Simple Song Finder

After over a decade of writing software professionally... sometimes things get boring. I'm thankful that my job at SBLive is actually pretty interesting, but at some level my day to day work follows a pretty consistent them. Not long ago though, a coworker hit me up about a tiny project that sounded pretty fun.

I have a very random, non work related, question for you lol. I downloaded my Spotify listening history and I’m searching for a Chinese song that I found while I was living there. I have no idea what the title of the song is, but I know it’s in Mandarin. How could I take my data set and search for either Mandarin or non-English language titles? 😂

My initial response was that I bet ChatGPT could answer the question for him. I tried to just add the file into the assistants playground and ask it do the heavy lifting... but the results weren't great.

I poked a little bit more, but at the step where I was trying to figure out how to vectorize and search across it more easily, I realized that I was drastically overcomplicating things. A quick bit of Googling later, I ended up slapping together this quick little script:

import json
from langdetect import detect

def load_and_map_music_history(file_path):
    with open(file_path, 'r') as file:
        music_data = json.load(file)

    unique_tracks = {}

    for entry in music_data:
        track_name = entry["master_metadata_track_name"]
        artist_name = entry["master_metadata_album_artist_name"]
        album_name = entry["master_metadata_album_album_name"]
        connection_country = entry["conn_country"]

        language = "unknown"
        try:
            track_language = detect(track_name)
            artist_language = detect(artist_name)
            album_language = detect(album_name)

        except:
            language = "unknown"
           
        if track_name not in unique_tracks:
            if ('zh' in track_language or 'zh' in artist_language or 'zh' in album_language):
                unique_tracks[track_name] = {
                    "artist_name": artist_name,
                    "album_name": album_name
                }

    return unique_tracks

track_info_dict = load_and_map_music_history('music_history.json')

for track, info in track_info_dict.items():
    print(f"{track} by {info['artist_name']} from the album {info['album_name']}")

I didn't try to optimize it at all, it's the quickest and dirtiest solution that I could make happen. And it even works! Here's the output:

Why Nobody Fights by Hua Chen Yu from the album 卡西莫多的禮物
二愣子 by Jordan Chan from the album 抱一抱
經典 (feat. 懂伯 & DJ Premier) by 大支 from the album 不聽
還是覺得你最好 b

It was a nice little reminder that sometimes it's okay to just hack something together and call it a day.

The Robots Probably Still Win

OpenAI has made some upgrades since I initially played around with this, and it's worth pointing out that it definitely can solve the problem without needing to lift a finger. I'm not sure whether my script or OpenAI is more correct.

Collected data
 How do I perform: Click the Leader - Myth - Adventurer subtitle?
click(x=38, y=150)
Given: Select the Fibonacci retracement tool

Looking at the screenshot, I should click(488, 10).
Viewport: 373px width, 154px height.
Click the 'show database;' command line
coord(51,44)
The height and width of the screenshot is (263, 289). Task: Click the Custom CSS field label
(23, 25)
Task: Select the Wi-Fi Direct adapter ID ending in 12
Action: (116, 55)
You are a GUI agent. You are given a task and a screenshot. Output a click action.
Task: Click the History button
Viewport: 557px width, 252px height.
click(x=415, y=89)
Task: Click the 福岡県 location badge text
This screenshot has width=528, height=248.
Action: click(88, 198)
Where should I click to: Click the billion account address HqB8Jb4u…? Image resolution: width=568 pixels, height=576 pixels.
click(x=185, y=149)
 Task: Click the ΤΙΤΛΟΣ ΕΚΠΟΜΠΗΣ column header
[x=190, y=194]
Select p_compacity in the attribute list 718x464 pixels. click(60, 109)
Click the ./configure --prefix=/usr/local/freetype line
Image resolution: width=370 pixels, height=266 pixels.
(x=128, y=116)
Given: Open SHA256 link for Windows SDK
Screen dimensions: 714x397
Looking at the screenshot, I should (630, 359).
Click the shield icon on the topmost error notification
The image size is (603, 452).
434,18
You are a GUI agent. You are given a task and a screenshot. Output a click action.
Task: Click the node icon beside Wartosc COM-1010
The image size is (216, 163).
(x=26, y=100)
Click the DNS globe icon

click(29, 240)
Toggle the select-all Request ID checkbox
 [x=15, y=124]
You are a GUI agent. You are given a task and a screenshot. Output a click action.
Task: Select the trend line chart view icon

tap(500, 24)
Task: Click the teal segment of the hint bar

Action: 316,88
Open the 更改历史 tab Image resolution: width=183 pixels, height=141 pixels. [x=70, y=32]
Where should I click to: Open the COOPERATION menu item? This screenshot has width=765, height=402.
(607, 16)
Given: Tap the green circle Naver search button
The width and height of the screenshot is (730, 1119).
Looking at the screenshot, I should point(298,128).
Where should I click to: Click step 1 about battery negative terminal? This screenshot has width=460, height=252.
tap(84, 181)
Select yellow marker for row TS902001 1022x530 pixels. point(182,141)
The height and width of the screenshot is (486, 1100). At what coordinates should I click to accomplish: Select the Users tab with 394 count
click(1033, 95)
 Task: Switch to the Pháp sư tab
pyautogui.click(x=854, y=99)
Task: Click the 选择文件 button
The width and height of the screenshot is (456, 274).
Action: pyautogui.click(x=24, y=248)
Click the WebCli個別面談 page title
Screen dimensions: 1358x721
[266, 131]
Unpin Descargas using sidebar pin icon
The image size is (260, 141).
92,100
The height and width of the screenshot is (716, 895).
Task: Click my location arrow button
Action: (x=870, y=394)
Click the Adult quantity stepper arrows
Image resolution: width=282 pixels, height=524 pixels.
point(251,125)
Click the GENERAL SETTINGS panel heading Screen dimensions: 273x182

* **What to produce**:
Return the stretch of the song finder post from "OpenAI has made" through "is more correct.", copied word for word.

* **Solution for this problem**:
OpenAI has made some upgrades since I initially played around with this, and it's worth pointing out that it definitely can solve the problem without needing to lift a finger. I'm not sure whether my script or OpenAI is more correct.